Task brief:
Every entry must be output exactly as it was written.

Top of Raw data

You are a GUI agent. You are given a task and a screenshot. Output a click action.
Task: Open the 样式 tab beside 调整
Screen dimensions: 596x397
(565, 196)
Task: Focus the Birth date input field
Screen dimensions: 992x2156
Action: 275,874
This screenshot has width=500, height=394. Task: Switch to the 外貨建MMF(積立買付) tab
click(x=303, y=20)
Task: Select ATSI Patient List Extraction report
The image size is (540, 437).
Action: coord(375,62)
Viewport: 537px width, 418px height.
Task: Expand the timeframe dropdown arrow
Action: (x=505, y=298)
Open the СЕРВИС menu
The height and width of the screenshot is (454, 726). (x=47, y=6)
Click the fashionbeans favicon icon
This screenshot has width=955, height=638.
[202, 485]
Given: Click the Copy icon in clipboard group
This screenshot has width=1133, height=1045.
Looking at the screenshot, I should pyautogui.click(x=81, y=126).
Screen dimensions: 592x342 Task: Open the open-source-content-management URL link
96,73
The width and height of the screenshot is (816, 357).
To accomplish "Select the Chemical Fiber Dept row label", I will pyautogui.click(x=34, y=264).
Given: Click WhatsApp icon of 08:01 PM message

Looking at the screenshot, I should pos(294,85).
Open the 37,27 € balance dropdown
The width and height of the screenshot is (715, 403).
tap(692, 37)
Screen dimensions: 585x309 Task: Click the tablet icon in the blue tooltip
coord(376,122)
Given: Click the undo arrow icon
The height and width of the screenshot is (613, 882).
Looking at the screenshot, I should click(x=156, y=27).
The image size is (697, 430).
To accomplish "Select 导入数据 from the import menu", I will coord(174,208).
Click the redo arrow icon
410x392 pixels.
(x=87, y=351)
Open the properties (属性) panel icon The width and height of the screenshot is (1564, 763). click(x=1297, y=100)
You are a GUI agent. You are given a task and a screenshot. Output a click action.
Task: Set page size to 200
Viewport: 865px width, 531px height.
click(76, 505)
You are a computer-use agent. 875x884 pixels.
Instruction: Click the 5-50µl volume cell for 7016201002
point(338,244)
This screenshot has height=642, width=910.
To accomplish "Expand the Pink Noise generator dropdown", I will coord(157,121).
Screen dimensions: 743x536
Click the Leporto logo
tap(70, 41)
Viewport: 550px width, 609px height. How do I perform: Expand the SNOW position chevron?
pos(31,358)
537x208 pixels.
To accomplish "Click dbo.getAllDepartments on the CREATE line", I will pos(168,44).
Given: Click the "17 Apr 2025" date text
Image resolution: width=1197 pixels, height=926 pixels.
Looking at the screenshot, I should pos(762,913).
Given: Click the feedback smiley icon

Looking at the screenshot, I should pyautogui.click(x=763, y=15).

Bottom of Raw data

Result below:
You are a GUI agent. You are given a task and a screenshot. Output a click action.
Task: Open the 样式 tab beside 调整
Screen dimensions: 596x397
(565, 196)
Task: Focus the Birth date input field
Screen dimensions: 992x2156
Action: 275,874
This screenshot has width=500, height=394. Task: Switch to the 外貨建MMF(積立買付) tab
click(x=303, y=20)
Task: Select ATSI Patient List Extraction report
The image size is (540, 437).
Action: coord(375,62)
Viewport: 537px width, 418px height.
Task: Expand the timeframe dropdown arrow
Action: (x=505, y=298)
Open the СЕРВИС menu
The height and width of the screenshot is (454, 726). (x=47, y=6)
Click the fashionbeans favicon icon
This screenshot has width=955, height=638.
[202, 485]
Given: Click the Copy icon in clipboard group
This screenshot has width=1133, height=1045.
Looking at the screenshot, I should pyautogui.click(x=81, y=126).
Screen dimensions: 592x342 Task: Open the open-source-content-management URL link
96,73
The width and height of the screenshot is (816, 357).
To accomplish "Select the Chemical Fiber Dept row label", I will pyautogui.click(x=34, y=264).
Given: Click WhatsApp icon of 08:01 PM message

Looking at the screenshot, I should pos(294,85).
Open the 37,27 € balance dropdown
The width and height of the screenshot is (715, 403).
tap(692, 37)
Screen dimensions: 585x309 Task: Click the tablet icon in the blue tooltip
coord(376,122)
Given: Click the undo arrow icon
The height and width of the screenshot is (613, 882).
Looking at the screenshot, I should click(x=156, y=27).
The image size is (697, 430).
To accomplish "Select 导入数据 from the import menu", I will coord(174,208).
Click the redo arrow icon
410x392 pixels.
(x=87, y=351)
Open the properties (属性) panel icon The width and height of the screenshot is (1564, 763). click(x=1297, y=100)
You are a GUI agent. You are given a task and a screenshot. Output a click action.
Task: Set page size to 200
Viewport: 865px width, 531px height.
click(76, 505)
You are a computer-use agent. 875x884 pixels.
Instruction: Click the 5-50µl volume cell for 7016201002
point(338,244)
This screenshot has height=642, width=910.
To accomplish "Expand the Pink Noise generator dropdown", I will coord(157,121).
Screen dimensions: 743x536
Click the Leporto logo
tap(70, 41)
Viewport: 550px width, 609px height. How do I perform: Expand the SNOW position chevron?
pos(31,358)
537x208 pixels.
To accomplish "Click dbo.getAllDepartments on the CREATE line", I will pos(168,44).
Given: Click the "17 Apr 2025" date text
Image resolution: width=1197 pixels, height=926 pixels.
Looking at the screenshot, I should pos(762,913).
Given: Click the feedback smiley icon

Looking at the screenshot, I should pyautogui.click(x=763, y=15).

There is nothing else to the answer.